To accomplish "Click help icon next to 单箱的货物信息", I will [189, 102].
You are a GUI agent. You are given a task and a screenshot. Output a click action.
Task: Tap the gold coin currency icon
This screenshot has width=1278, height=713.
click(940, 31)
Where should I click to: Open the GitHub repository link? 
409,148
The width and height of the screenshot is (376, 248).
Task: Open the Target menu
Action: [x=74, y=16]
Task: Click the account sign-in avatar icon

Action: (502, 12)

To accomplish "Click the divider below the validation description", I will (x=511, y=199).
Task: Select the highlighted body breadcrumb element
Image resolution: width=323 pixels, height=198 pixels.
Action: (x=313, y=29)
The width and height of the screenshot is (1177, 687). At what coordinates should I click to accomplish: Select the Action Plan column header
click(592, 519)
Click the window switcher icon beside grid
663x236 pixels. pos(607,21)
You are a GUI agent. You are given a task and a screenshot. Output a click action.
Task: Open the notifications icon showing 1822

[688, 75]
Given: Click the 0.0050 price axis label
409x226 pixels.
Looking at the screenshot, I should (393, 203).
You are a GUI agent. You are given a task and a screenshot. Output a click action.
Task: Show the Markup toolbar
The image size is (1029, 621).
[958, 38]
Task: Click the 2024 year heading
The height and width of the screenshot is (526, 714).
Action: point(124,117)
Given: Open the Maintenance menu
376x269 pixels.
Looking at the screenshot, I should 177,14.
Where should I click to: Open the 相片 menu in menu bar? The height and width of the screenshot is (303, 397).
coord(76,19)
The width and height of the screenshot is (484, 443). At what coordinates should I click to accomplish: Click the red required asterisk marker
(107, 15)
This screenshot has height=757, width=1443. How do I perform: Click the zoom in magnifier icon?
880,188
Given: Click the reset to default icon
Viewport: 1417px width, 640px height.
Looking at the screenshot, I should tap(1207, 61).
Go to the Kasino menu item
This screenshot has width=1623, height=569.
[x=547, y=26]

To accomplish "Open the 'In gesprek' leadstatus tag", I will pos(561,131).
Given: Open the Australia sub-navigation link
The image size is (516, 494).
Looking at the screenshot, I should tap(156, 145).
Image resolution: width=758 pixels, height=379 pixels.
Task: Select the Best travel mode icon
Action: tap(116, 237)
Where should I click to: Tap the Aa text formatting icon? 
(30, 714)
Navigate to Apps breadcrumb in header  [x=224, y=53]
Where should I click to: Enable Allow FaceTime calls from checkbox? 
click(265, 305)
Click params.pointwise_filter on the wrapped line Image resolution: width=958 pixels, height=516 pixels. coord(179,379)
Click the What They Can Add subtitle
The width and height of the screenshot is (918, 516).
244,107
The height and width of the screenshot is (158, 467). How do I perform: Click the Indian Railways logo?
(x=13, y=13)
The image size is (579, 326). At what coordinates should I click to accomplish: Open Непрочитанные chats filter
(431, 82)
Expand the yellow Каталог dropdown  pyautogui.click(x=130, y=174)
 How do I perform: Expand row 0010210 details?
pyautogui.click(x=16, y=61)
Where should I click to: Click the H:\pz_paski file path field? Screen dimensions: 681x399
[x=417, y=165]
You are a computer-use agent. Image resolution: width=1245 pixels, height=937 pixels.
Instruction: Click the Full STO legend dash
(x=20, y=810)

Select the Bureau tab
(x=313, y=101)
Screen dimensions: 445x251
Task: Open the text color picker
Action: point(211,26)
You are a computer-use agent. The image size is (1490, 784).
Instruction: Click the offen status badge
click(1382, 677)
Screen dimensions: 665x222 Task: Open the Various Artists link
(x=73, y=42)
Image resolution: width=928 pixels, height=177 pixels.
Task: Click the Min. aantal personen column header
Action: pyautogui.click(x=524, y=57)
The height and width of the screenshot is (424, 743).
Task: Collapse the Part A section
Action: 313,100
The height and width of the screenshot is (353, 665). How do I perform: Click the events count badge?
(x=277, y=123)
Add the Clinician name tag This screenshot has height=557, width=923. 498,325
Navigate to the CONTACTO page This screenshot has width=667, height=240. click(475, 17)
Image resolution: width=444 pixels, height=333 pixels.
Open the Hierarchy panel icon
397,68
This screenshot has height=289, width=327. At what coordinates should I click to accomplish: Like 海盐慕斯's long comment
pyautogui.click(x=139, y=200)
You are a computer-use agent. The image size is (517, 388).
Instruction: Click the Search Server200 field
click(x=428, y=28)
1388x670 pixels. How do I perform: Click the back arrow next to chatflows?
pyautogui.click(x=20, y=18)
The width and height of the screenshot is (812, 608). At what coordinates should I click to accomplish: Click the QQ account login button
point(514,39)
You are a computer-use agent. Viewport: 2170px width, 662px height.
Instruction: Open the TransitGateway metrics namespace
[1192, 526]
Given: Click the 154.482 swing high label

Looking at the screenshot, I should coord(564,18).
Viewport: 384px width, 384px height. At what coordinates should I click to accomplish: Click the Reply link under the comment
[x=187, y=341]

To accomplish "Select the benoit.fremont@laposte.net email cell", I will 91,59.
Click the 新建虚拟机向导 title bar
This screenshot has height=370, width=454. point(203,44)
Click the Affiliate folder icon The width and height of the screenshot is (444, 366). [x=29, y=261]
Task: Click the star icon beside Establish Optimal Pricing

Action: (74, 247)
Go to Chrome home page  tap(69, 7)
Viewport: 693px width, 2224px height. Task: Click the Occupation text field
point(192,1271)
--*--
§ TASK BRIEF
Transcribe all of the material above so that it matches the source exactly.

§ COMPLETED TASK
To accomplish "Click help icon next to 单箱的货物信息", I will [189, 102].
You are a GUI agent. You are given a task and a screenshot. Output a click action.
Task: Tap the gold coin currency icon
This screenshot has width=1278, height=713.
click(940, 31)
Where should I click to: Open the GitHub repository link? 
409,148
The width and height of the screenshot is (376, 248).
Task: Open the Target menu
Action: [x=74, y=16]
Task: Click the account sign-in avatar icon

Action: (502, 12)

To accomplish "Click the divider below the validation description", I will (x=511, y=199).
Task: Select the highlighted body breadcrumb element
Image resolution: width=323 pixels, height=198 pixels.
Action: (x=313, y=29)
The width and height of the screenshot is (1177, 687). At what coordinates should I click to accomplish: Select the Action Plan column header
click(592, 519)
Click the window switcher icon beside grid
663x236 pixels. pos(607,21)
You are a GUI agent. You are given a task and a screenshot. Output a click action.
Task: Open the notifications icon showing 1822

[688, 75]
Given: Click the 0.0050 price axis label
409x226 pixels.
Looking at the screenshot, I should (393, 203).
You are a GUI agent. You are given a task and a screenshot. Output a click action.
Task: Show the Markup toolbar
The image size is (1029, 621).
[958, 38]
Task: Click the 2024 year heading
The height and width of the screenshot is (526, 714).
Action: point(124,117)
Given: Open the Maintenance menu
376x269 pixels.
Looking at the screenshot, I should 177,14.
Where should I click to: Open the 相片 menu in menu bar? The height and width of the screenshot is (303, 397).
coord(76,19)
The width and height of the screenshot is (484, 443). At what coordinates should I click to accomplish: Click the red required asterisk marker
(107, 15)
This screenshot has height=757, width=1443. How do I perform: Click the zoom in magnifier icon?
880,188
Given: Click the reset to default icon
Viewport: 1417px width, 640px height.
Looking at the screenshot, I should tap(1207, 61).
Go to the Kasino menu item
This screenshot has width=1623, height=569.
[x=547, y=26]

To accomplish "Open the 'In gesprek' leadstatus tag", I will pos(561,131).
Given: Open the Australia sub-navigation link
The image size is (516, 494).
Looking at the screenshot, I should tap(156, 145).
Image resolution: width=758 pixels, height=379 pixels.
Task: Select the Best travel mode icon
Action: tap(116, 237)
Where should I click to: Tap the Aa text formatting icon? 
(30, 714)
Navigate to Apps breadcrumb in header  [x=224, y=53]
Where should I click to: Enable Allow FaceTime calls from checkbox? 
click(265, 305)
Click params.pointwise_filter on the wrapped line Image resolution: width=958 pixels, height=516 pixels. coord(179,379)
Click the What They Can Add subtitle
The width and height of the screenshot is (918, 516).
244,107
The height and width of the screenshot is (158, 467). How do I perform: Click the Indian Railways logo?
(x=13, y=13)
The image size is (579, 326). At what coordinates should I click to accomplish: Open Непрочитанные chats filter
(431, 82)
Expand the yellow Каталог dropdown  pyautogui.click(x=130, y=174)
 How do I perform: Expand row 0010210 details?
pyautogui.click(x=16, y=61)
Where should I click to: Click the H:\pz_paski file path field? Screen dimensions: 681x399
[x=417, y=165]
You are a computer-use agent. Image resolution: width=1245 pixels, height=937 pixels.
Instruction: Click the Full STO legend dash
(x=20, y=810)

Select the Bureau tab
(x=313, y=101)
Screen dimensions: 445x251
Task: Open the text color picker
Action: point(211,26)
You are a computer-use agent. The image size is (1490, 784).
Instruction: Click the offen status badge
click(1382, 677)
Screen dimensions: 665x222 Task: Open the Various Artists link
(x=73, y=42)
Image resolution: width=928 pixels, height=177 pixels.
Task: Click the Min. aantal personen column header
Action: pyautogui.click(x=524, y=57)
The height and width of the screenshot is (424, 743).
Task: Collapse the Part A section
Action: 313,100
The height and width of the screenshot is (353, 665). How do I perform: Click the events count badge?
(x=277, y=123)
Add the Clinician name tag This screenshot has height=557, width=923. 498,325
Navigate to the CONTACTO page This screenshot has width=667, height=240. click(475, 17)
Image resolution: width=444 pixels, height=333 pixels.
Open the Hierarchy panel icon
397,68
This screenshot has height=289, width=327. At what coordinates should I click to accomplish: Like 海盐慕斯's long comment
pyautogui.click(x=139, y=200)
You are a computer-use agent. The image size is (517, 388).
Instruction: Click the Search Server200 field
click(x=428, y=28)
1388x670 pixels. How do I perform: Click the back arrow next to chatflows?
pyautogui.click(x=20, y=18)
The width and height of the screenshot is (812, 608). At what coordinates should I click to accomplish: Click the QQ account login button
point(514,39)
You are a computer-use agent. Viewport: 2170px width, 662px height.
Instruction: Open the TransitGateway metrics namespace
[1192, 526]
Given: Click the 154.482 swing high label

Looking at the screenshot, I should coord(564,18).
Viewport: 384px width, 384px height. At what coordinates should I click to accomplish: Click the Reply link under the comment
[x=187, y=341]

To accomplish "Select the benoit.fremont@laposte.net email cell", I will 91,59.
Click the 新建虚拟机向导 title bar
This screenshot has height=370, width=454. point(203,44)
Click the Affiliate folder icon The width and height of the screenshot is (444, 366). [x=29, y=261]
Task: Click the star icon beside Establish Optimal Pricing

Action: (74, 247)
Go to Chrome home page  tap(69, 7)
Viewport: 693px width, 2224px height. Task: Click the Occupation text field
point(192,1271)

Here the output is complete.